Which is a way of saying that I have changed my mind about Boswell’s thesis, and that it is Bray’s subtlety that converted me. Boswell, it’s beginning to seem, was on the right track; his overly gay interpretation of same-sex unions is less misleading than the loveless ‘anti-gay’ alternatives offered by his critics. For a very long period, formal amatory unions, conjugal, elective and indissoluble, between two members of the same sex were made in Europe, publicly recognised and consecrated in churches through Christian ritual.

They were never identical to heterosexual marriages – in societies in which gender differences were so significant, how could they have been? – but were often implicitly or explicitly compared to and contrasted with heterosexual marriages, and were by no means considered to come off the worse for the comparison. Indeed, as partnerships entered into by individuals acting as autonomous agents out of love for each other, same-sex weddings are much closer to modern companionate marriages than the heir-centred, family-allying and often family-arranged marriages of former times. In historical perspective, a love for someone greater than love for life itself, a love that obliterates the mundane world, wife, property, nation, children, is most typically a feature of the discourse of a same-sex lover. Which is why ‘would that all the Trojans died and all the Greeks as well, and you and I, Patroclus, alone survived to demolish Troy’s holy crenellations’ were considered by ancient commentators just about the gayest lines in the Iliad.
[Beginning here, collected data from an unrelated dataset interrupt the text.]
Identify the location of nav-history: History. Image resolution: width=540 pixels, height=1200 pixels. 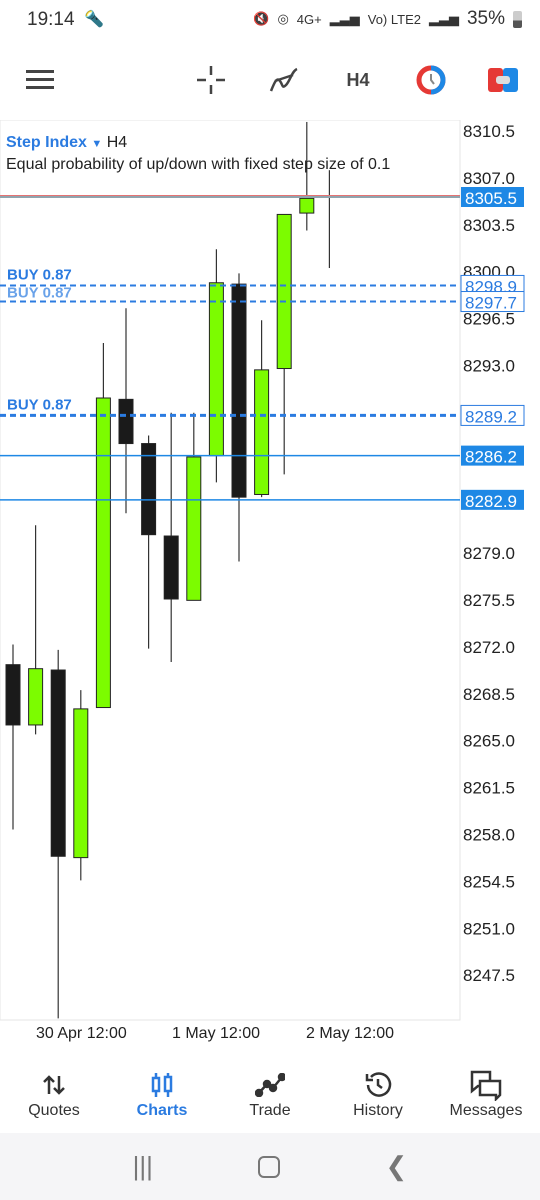
(378, 1096).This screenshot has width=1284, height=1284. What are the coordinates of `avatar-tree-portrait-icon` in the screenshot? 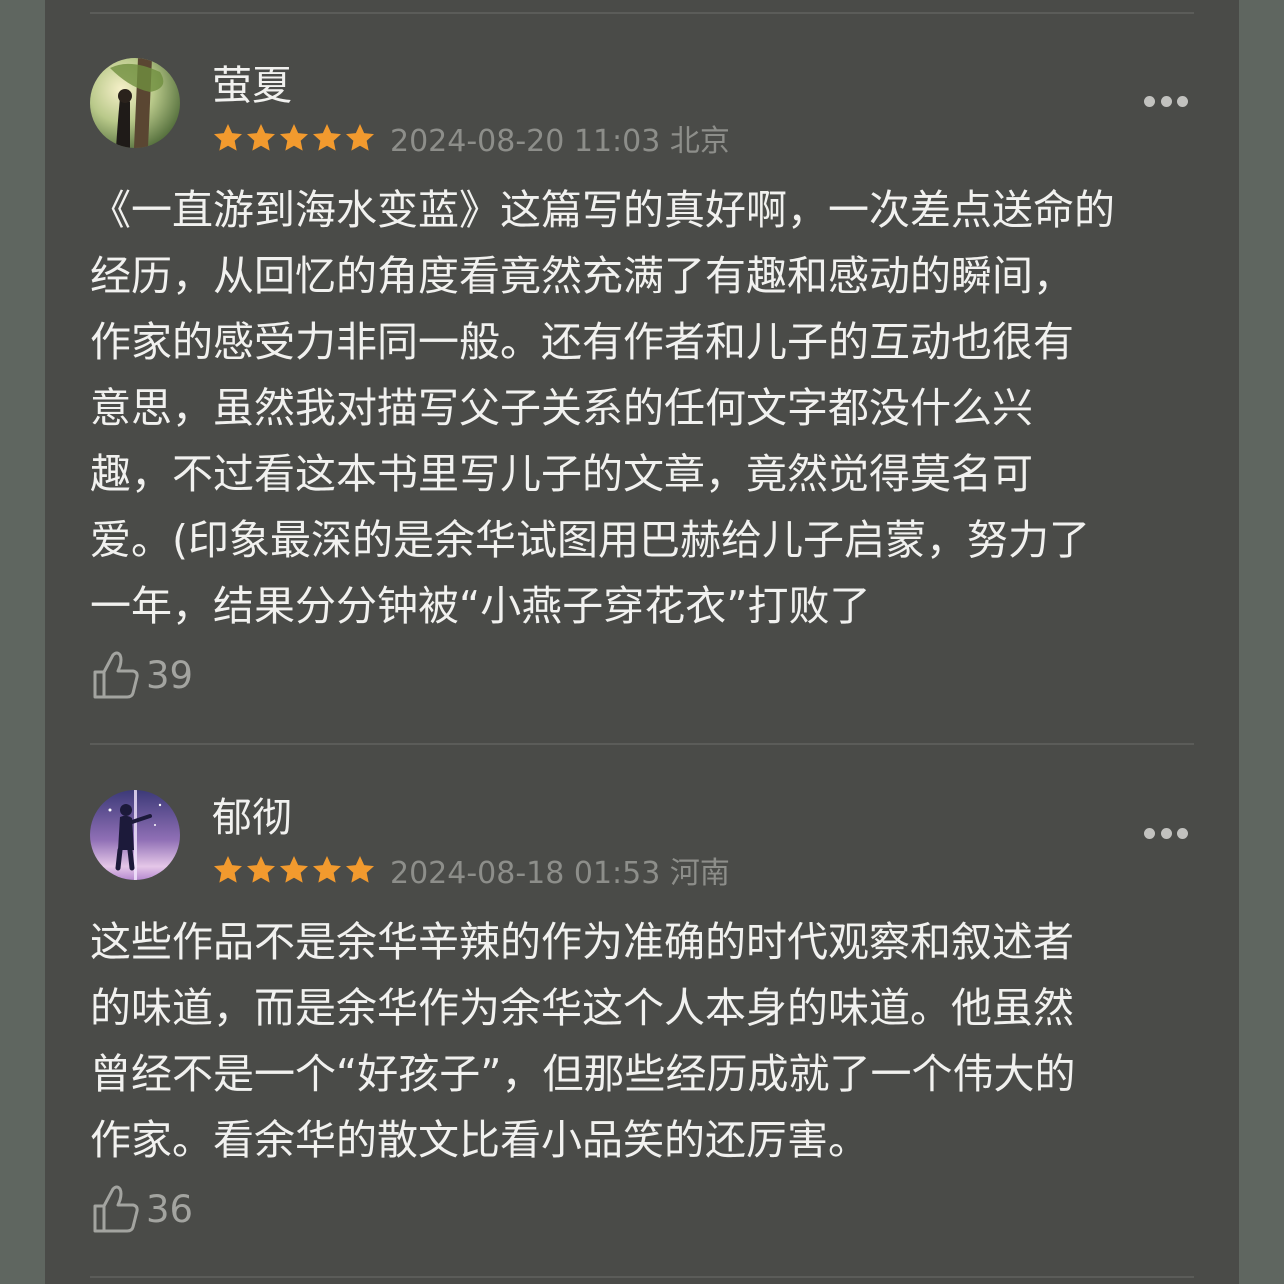 It's located at (135, 103).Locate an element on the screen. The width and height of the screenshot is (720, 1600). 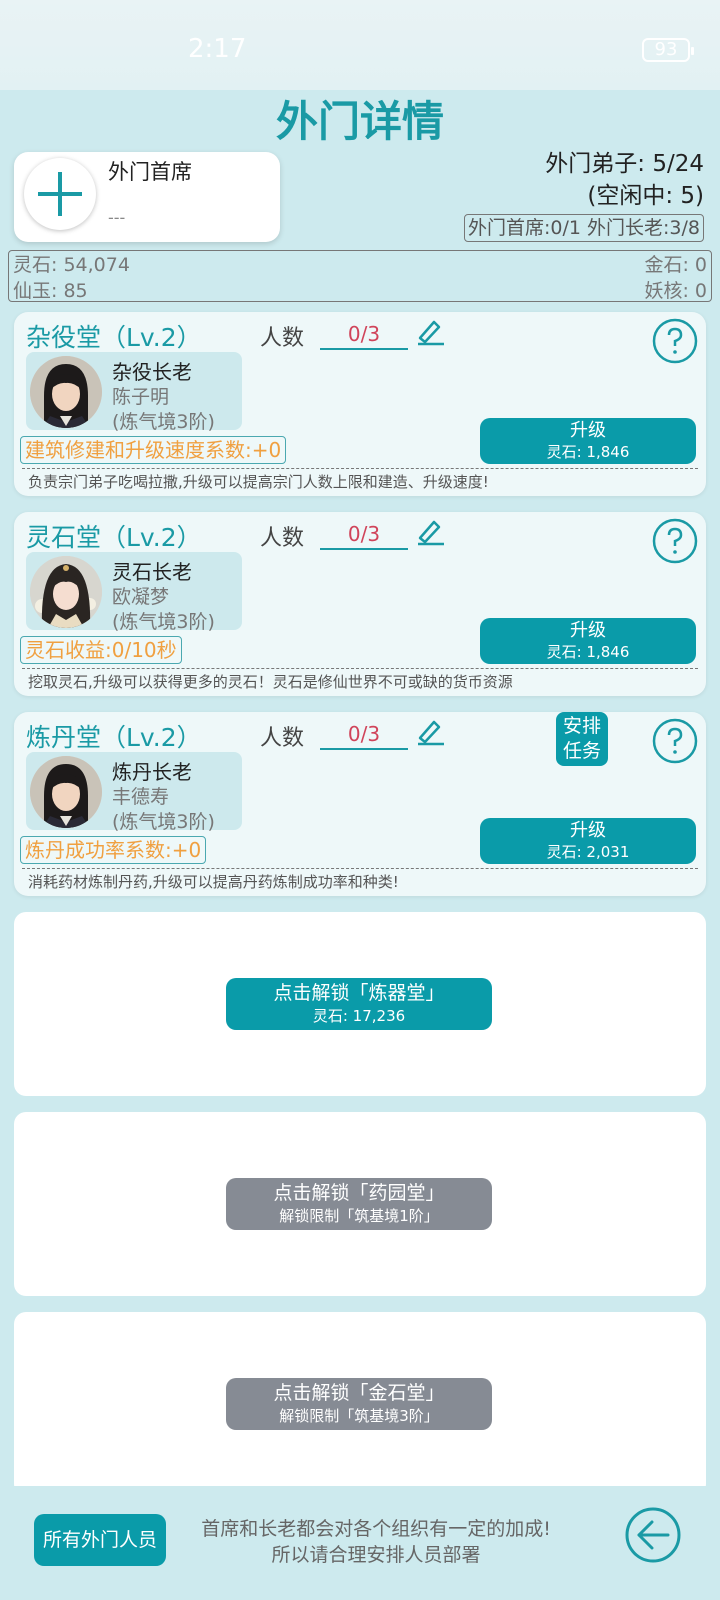
chief-title: 外门首席 is located at coordinates (150, 172).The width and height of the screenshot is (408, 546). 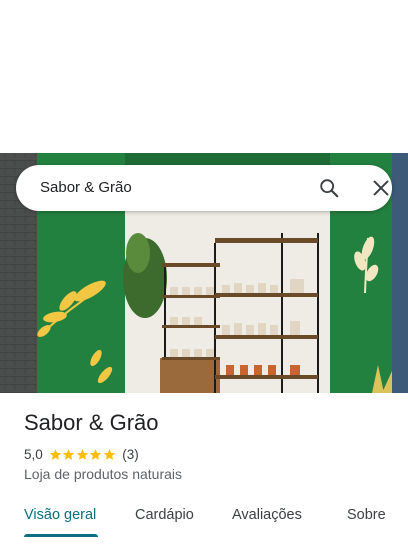 I want to click on tab-about: Sobre, so click(x=366, y=515).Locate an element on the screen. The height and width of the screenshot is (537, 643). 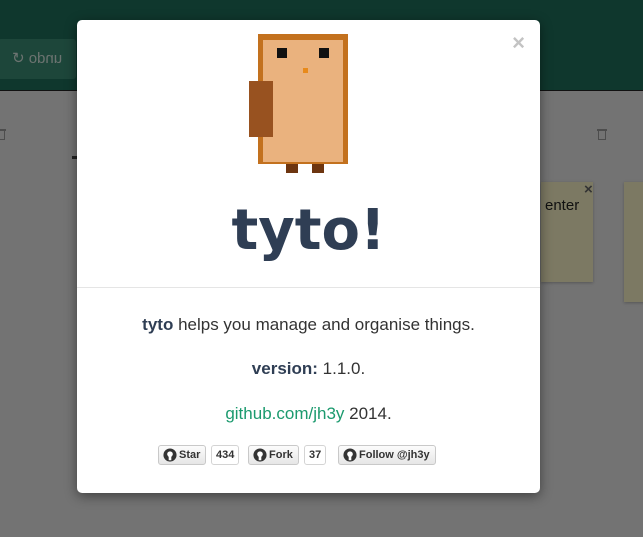
github-link: github.com/jh3y is located at coordinates (284, 414).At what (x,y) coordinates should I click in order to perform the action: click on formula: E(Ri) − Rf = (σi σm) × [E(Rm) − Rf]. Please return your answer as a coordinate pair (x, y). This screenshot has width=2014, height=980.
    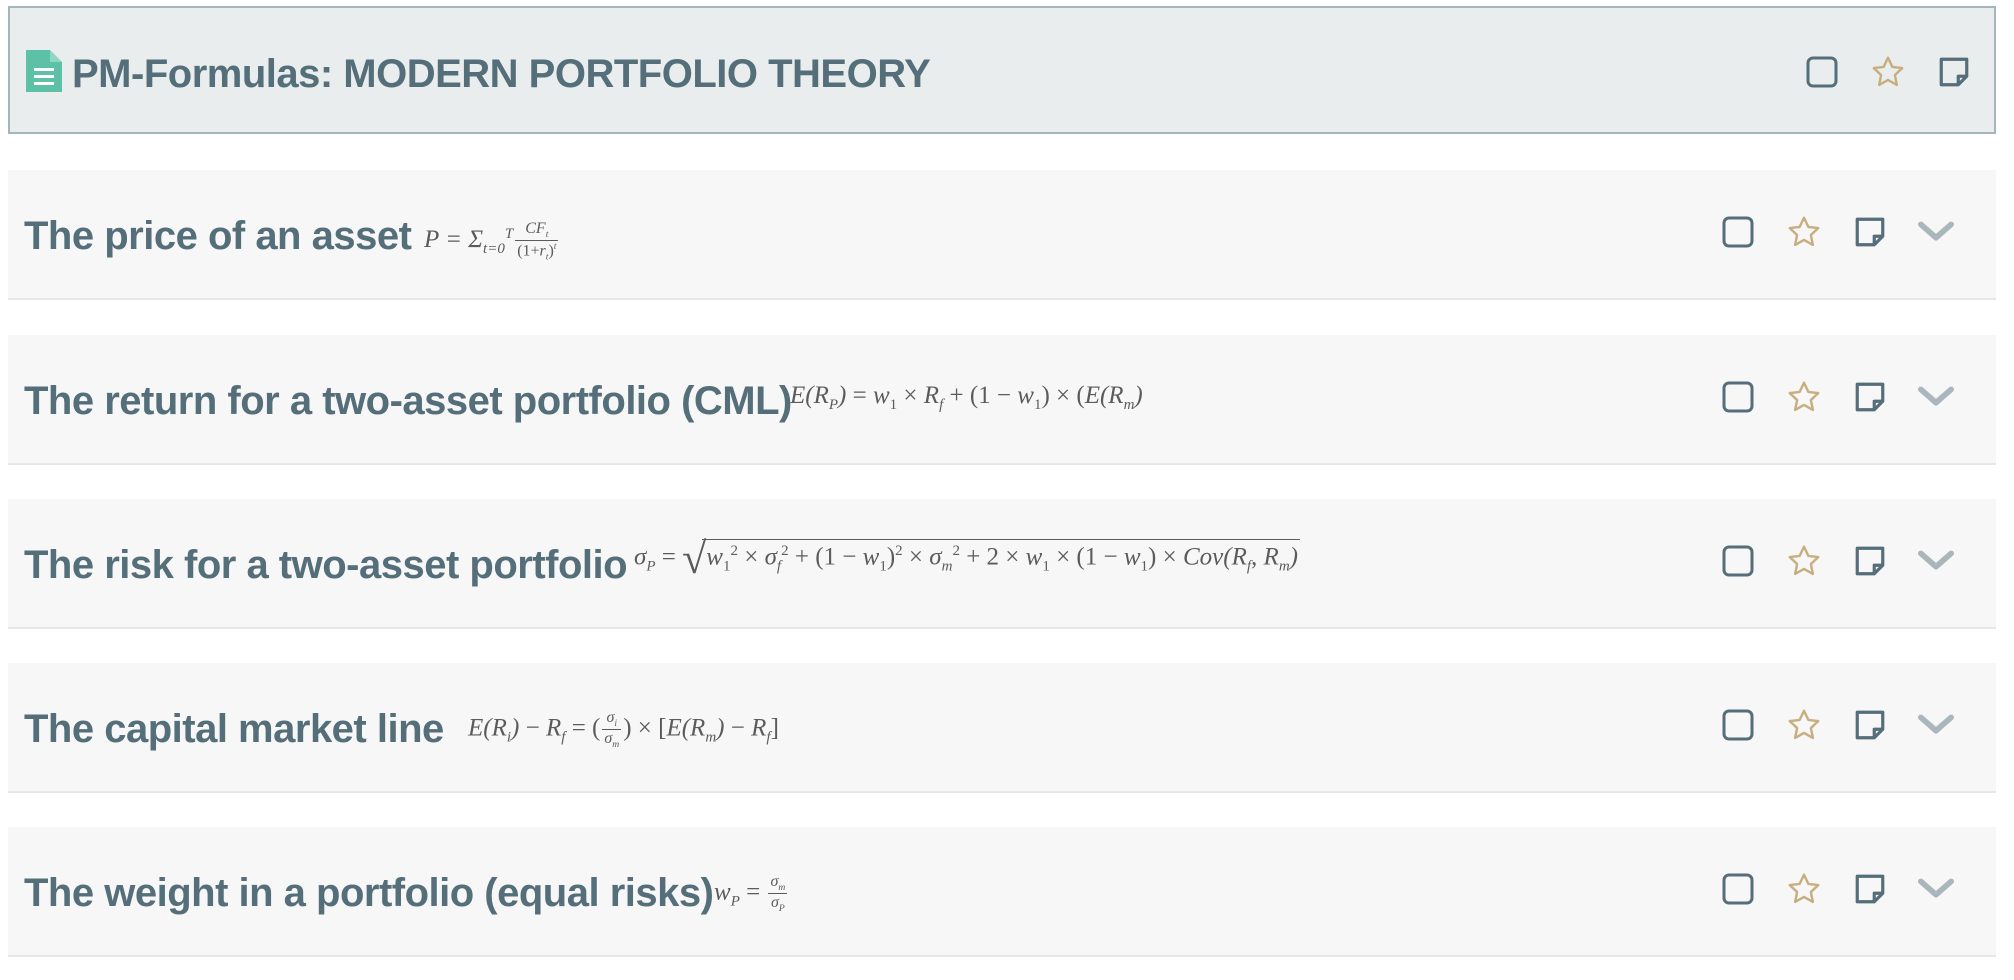
    Looking at the image, I should click on (624, 730).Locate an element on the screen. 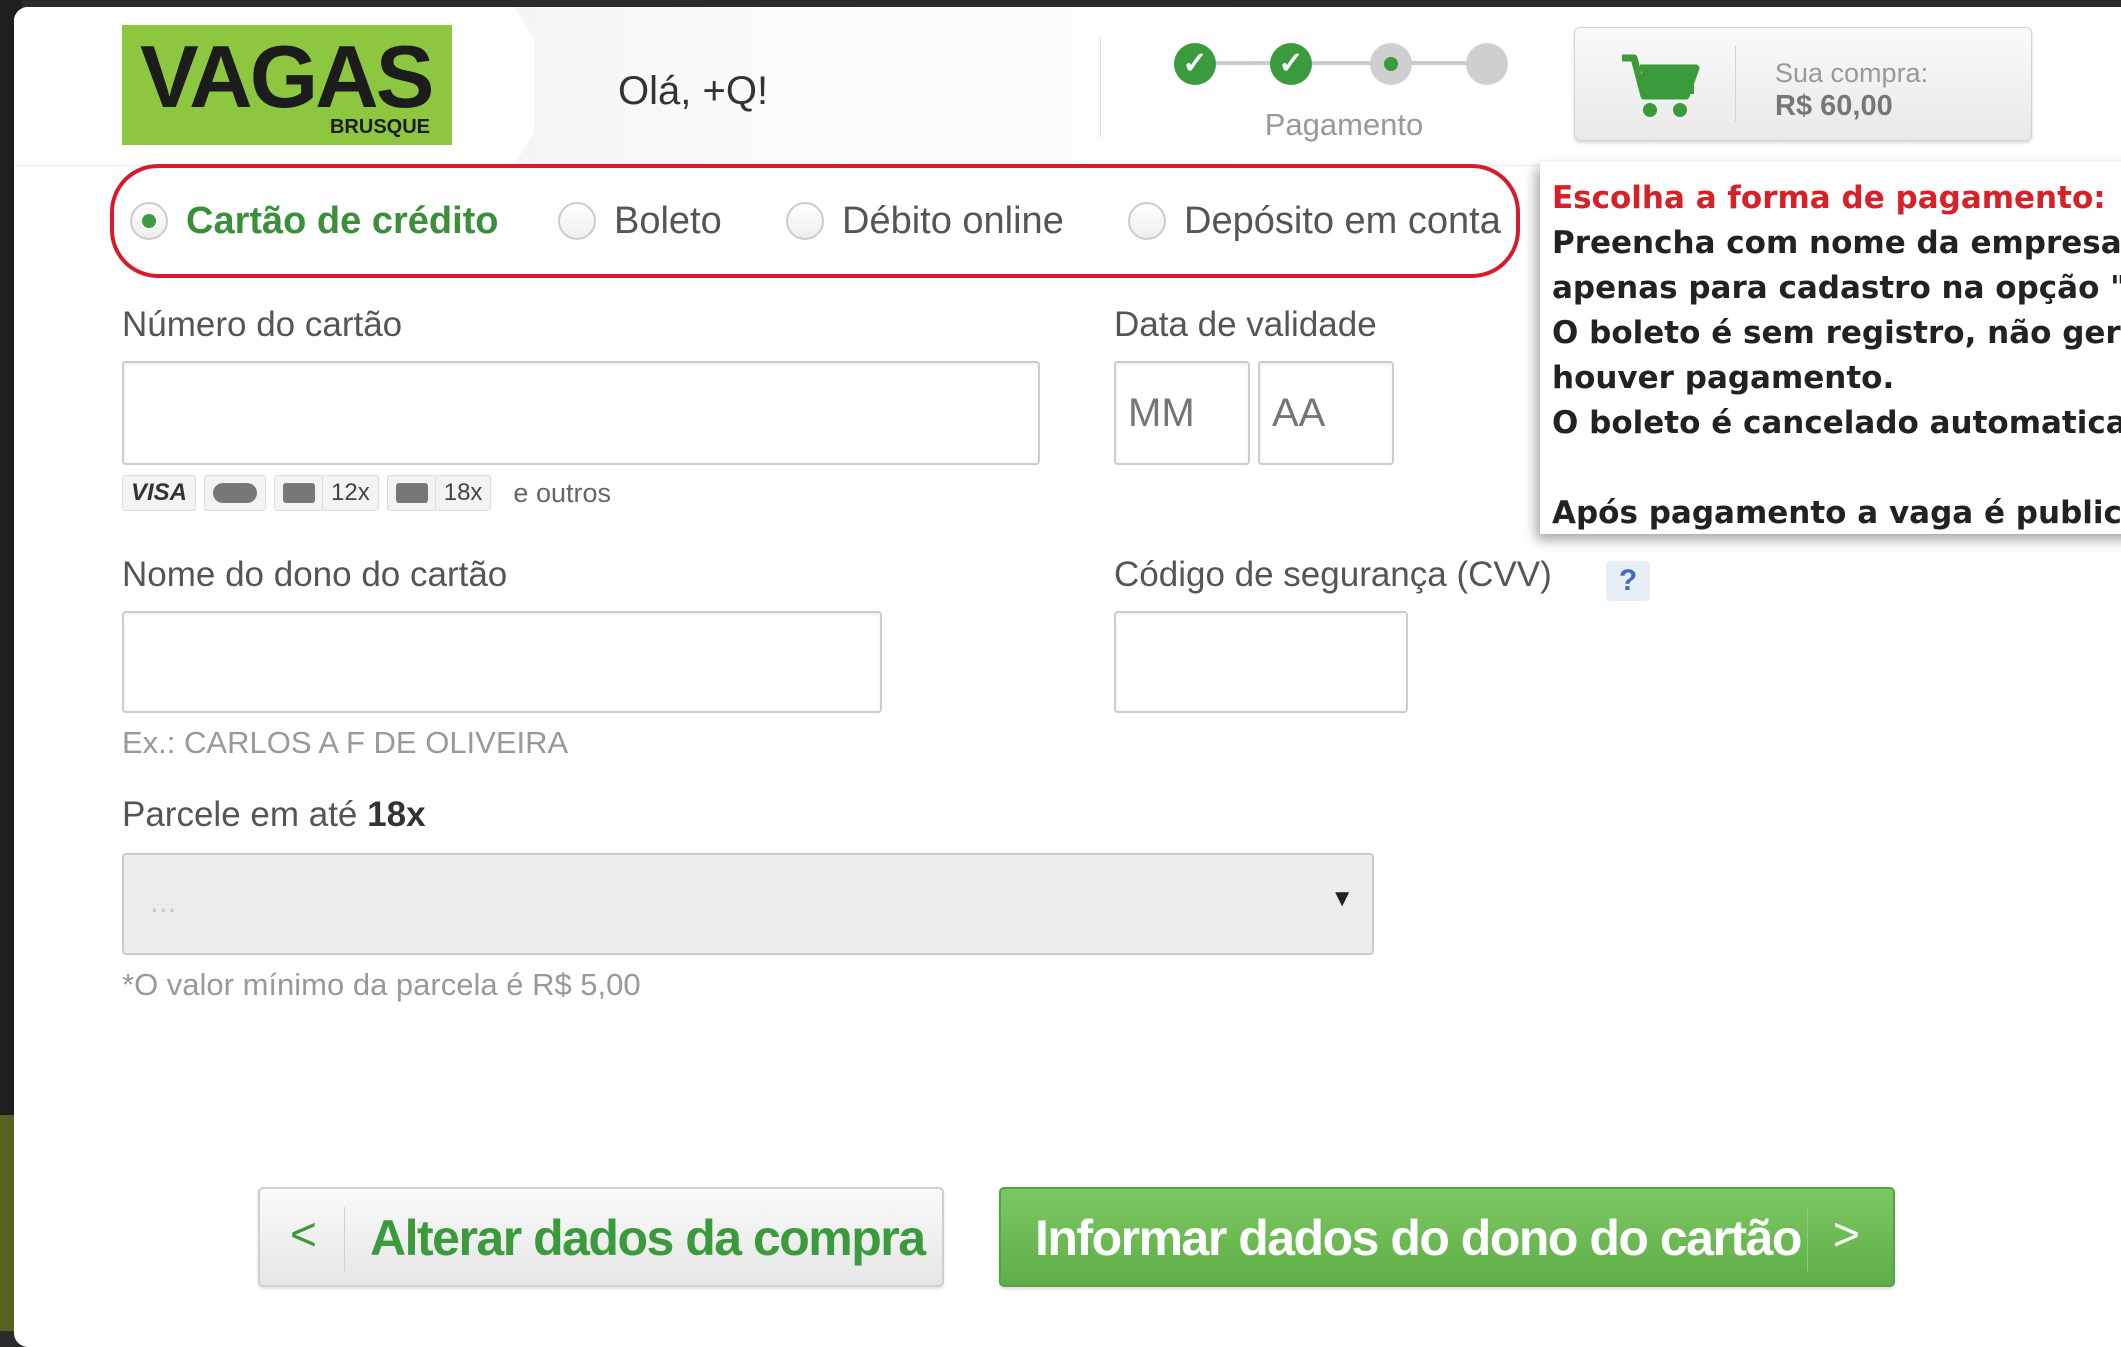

Bray was concerned that his book be seen not merely or not at all as an argument in favour of (the antiquity of) ‘gay marriage’, but The Friend is not merely about friendship either, and by the end of it I found my thoughts turning to some topics I had not anticipated: the traditionalism of the English, the British social security system, the origins of the state, and the manicure of an Egyptian pharaoh of the middle of the third millennium bce.